One Boundary That Changes the Hardware Choice
Latency-optimized serving and throughput-optimized serving are not the same target, and they favor different instances. A latency-first setup keeps batches small to minimize the wait any single request sees, which suits H100 or H200 with headroom. A throughput-first setup uses large batches to maximize aggregate tokens per second, which rewards B200's higher bandwidth and is wasted on a workload of a few latency-critical sessions.
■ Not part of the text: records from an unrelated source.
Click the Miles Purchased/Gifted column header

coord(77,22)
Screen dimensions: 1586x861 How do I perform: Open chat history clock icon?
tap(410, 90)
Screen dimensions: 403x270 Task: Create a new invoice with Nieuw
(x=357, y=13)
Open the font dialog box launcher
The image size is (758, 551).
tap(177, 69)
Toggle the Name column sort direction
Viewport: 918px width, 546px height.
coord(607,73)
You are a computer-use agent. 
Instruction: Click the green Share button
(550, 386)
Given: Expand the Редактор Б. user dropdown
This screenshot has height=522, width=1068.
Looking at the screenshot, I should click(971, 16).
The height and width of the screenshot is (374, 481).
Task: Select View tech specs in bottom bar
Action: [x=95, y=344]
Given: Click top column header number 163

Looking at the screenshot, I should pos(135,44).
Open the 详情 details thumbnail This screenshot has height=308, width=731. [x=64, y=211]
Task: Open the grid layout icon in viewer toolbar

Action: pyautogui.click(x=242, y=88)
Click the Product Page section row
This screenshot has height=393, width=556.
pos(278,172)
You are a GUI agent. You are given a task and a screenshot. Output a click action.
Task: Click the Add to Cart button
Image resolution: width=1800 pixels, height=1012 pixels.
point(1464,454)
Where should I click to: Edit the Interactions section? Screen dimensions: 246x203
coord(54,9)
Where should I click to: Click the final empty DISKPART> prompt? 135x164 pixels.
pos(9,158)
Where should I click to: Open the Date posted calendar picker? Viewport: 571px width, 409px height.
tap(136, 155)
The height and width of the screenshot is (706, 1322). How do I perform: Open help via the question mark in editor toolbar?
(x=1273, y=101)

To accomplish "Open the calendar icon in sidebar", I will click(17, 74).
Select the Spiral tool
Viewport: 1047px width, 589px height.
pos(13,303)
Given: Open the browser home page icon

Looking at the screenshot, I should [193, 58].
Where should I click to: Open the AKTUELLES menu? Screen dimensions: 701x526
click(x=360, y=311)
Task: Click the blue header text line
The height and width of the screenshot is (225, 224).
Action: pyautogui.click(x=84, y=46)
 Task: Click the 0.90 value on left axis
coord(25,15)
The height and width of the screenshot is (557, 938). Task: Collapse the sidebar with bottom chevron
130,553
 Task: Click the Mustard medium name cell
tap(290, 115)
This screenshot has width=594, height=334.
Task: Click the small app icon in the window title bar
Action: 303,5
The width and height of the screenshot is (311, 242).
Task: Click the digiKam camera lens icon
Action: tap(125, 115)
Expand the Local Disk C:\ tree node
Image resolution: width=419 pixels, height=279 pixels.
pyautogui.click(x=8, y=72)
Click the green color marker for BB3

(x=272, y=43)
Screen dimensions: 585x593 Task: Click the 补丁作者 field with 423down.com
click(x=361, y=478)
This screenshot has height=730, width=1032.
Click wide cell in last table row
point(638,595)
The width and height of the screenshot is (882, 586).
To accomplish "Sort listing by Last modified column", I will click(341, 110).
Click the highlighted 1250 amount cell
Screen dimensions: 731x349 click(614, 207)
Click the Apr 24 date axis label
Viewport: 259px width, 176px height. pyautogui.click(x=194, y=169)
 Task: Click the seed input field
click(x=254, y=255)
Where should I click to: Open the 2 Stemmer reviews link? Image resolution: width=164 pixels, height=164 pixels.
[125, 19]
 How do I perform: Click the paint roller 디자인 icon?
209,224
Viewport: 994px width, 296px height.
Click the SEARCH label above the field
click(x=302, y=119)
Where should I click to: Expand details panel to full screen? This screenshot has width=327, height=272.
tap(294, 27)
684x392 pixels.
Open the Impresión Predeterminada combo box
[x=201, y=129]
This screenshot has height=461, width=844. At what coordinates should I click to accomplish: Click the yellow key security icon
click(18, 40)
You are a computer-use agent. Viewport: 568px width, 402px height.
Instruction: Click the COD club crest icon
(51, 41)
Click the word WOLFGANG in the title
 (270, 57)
Decide which you are before reading the price column.
Matching the Instance to the Constraint
The recommendation follows the binding limit, not a ranking.
- Best for balanced 7B to 70B serving: H100, where cost and latency meet.
- Best for long context or single-card 70B+: H200, where VRAM avoids sharding latency.
- Best for very large models at high throughput: B200, for top single-card token rates.
- Not ideal for small models on a budget: GB200 NVL72, whose pooled scale is wasted below frontier sizes.
Size the Memory, Then Read the Price
The reliable path starts from the model, not the spec sheet. Measure the model size, the context length, and the concurrency you need to serve, find the smallest card whose VRAM holds it, then pick the bandwidth that hits your token-speed target. Buying the highest-compute instance and backing into a use case is the surest way to pay for headroom your latency never benefits from.